Quanto al vizio di motivazione, l’illustrazione di ciascun motivo deve contenere, a pena di inammissibilità, la chiara indicazione del fatto controverso in relazione al quale la motivazione si assume omessa o contraddittoria, ovvero le ragioni per le quali la dedotta insufficienza della motivazione la renda inidonea a giustificare la decisione; la relativa censura deve contenere un momento di sintesi (omologo del quesito di diritto), che ne circoscriva puntualmente i limiti, in maniera da non ingenerare incertezze in sede di formulazione del ricorso e di valutazione della sua ammissibilità (Cass. Sez. Unite, n. 20603 del 2007).

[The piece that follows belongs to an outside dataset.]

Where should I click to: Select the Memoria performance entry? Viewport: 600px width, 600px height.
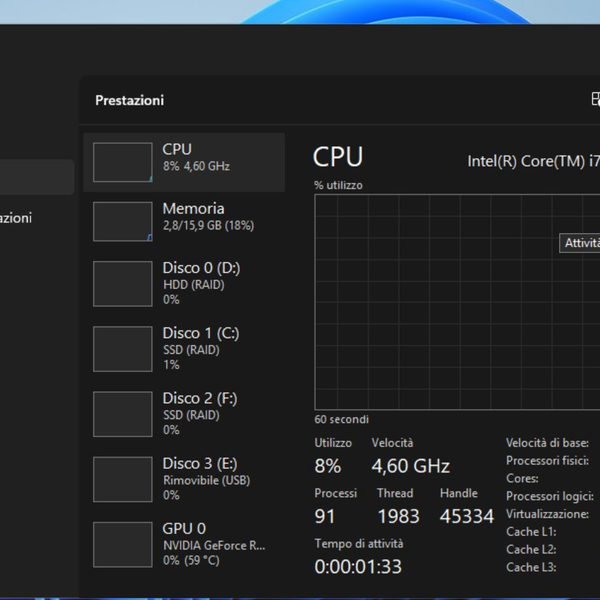coord(215,217)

3. – Con il primo motivo i ricorrenti denunciano violazione e falsa applicazione del D.P.R. 5 gennaio 1967, n. 200, art. 19 in relazione all’art. 360 c.p.c., n. 3 da parte del capo della pronuncia della decisione impugnata che afferma che l’autentica di una firma da parte del Console Italiano all’estero non rende processualmente legittimo l’atto sottoscritto dinanzi ad esso (nella specie, le varie procure ad litem). Al termine dell’esposizione formulano il seguente quesito:
se l’autentica da parte del Console Italiano all’estero della firma, ad opera di una parte, della procura alle liti rende processualmente legittimo l’atto così autenticato.

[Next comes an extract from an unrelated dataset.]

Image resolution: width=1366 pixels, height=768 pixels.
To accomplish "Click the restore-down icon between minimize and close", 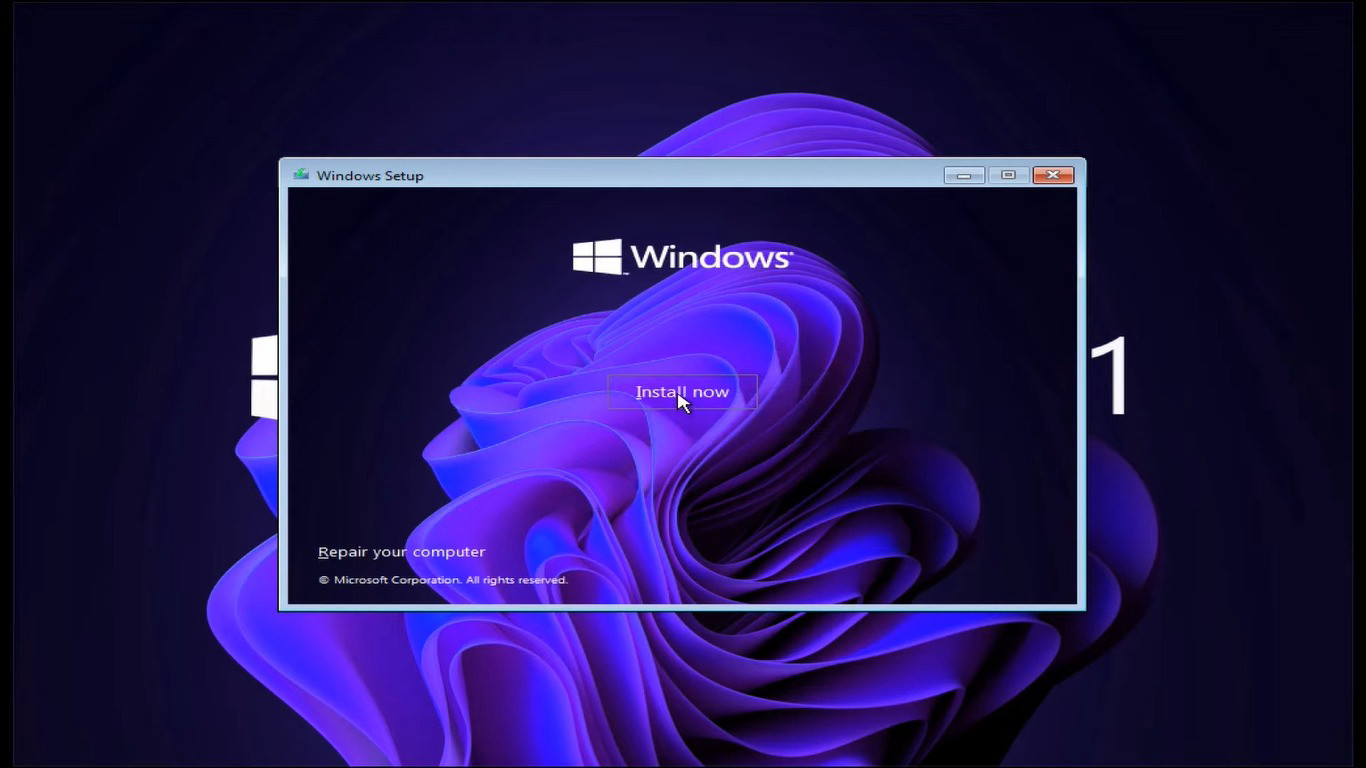I will pyautogui.click(x=1007, y=174).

Siffatto quesito pecca di astrattezza assoluta poichè non postula l’enunciazione di un principio di diritto che, oltre ad essere decisivo della fattispecie, risulti di applicazione generalizzata e non indica la regola juris che la Corte avrebbe dovuto enunciare in difformità da quella propugnata dalla sentenza impugnata.

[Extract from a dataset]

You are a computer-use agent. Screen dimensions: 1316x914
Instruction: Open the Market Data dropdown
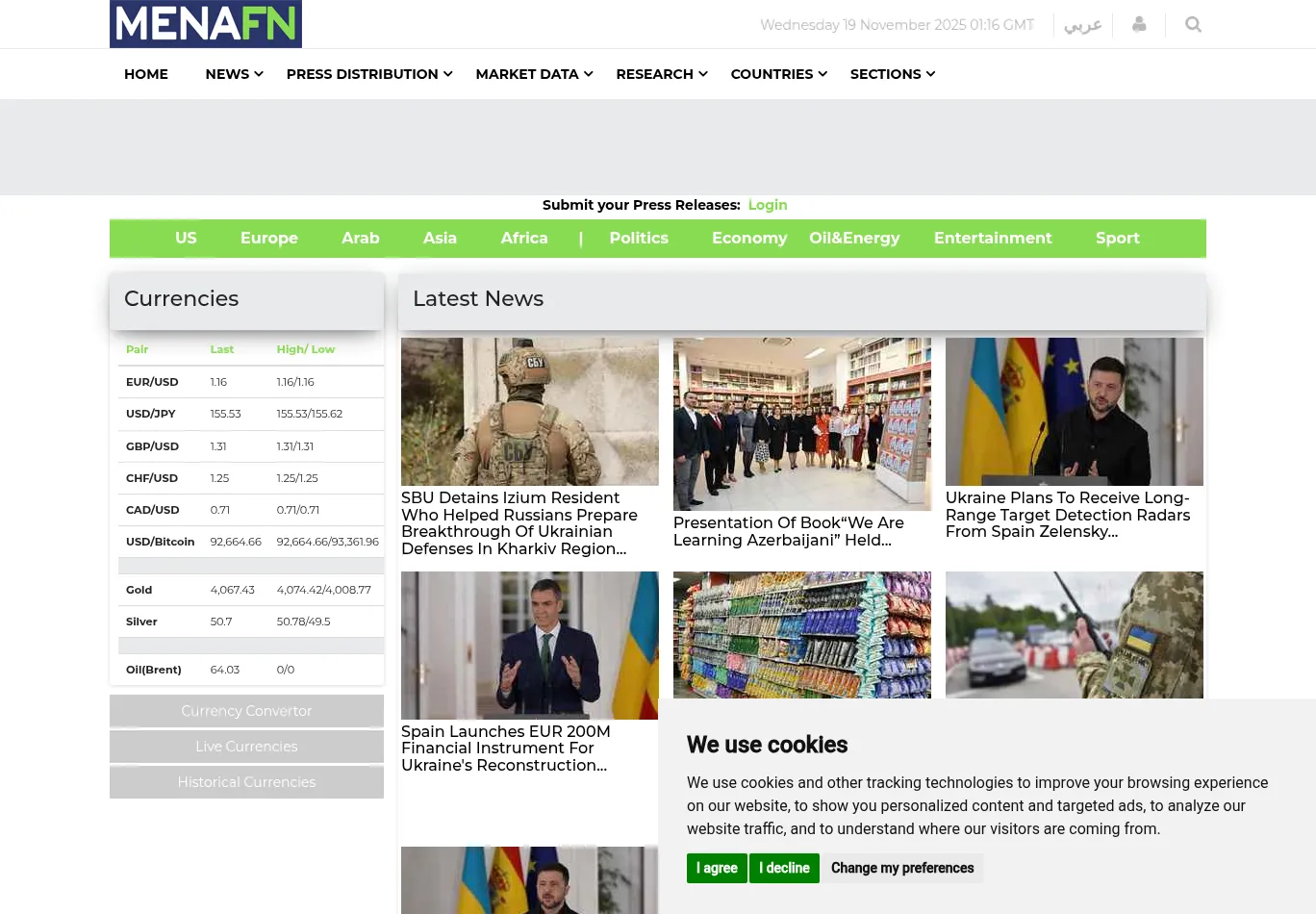tap(534, 74)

Con il secondo motivo i ricorrenti ipotizzano violazione/falsa applicazione dell’art. 10 Cost., dell’art. 27 preleggi, dell’art. 75 c.p.c., comma 3, della L. 9 agosto 1967, n. 840, art. 3, in relazione all’art. 360 c.p.c., n. 3 da parte della pronuncia della decisione impugnata che ha affermato che la procura rilasciata dal Capo della Missione Diplomatica di uno Stato estero non attribuisce ad esso la capacità di stare in giudizio a nome di tale Stato, ove tale volontà non sia stata espressamente indicata in tale procura.
All’esito formulano il seguente quesito: Se la procura ad litem rilasciata dall’Ambasciata di uno Stato estero in Italia le consente di stare in giudizio a nome del proprio Stato, a meno che essa lo abbia espressamente indicato della procura alle liti.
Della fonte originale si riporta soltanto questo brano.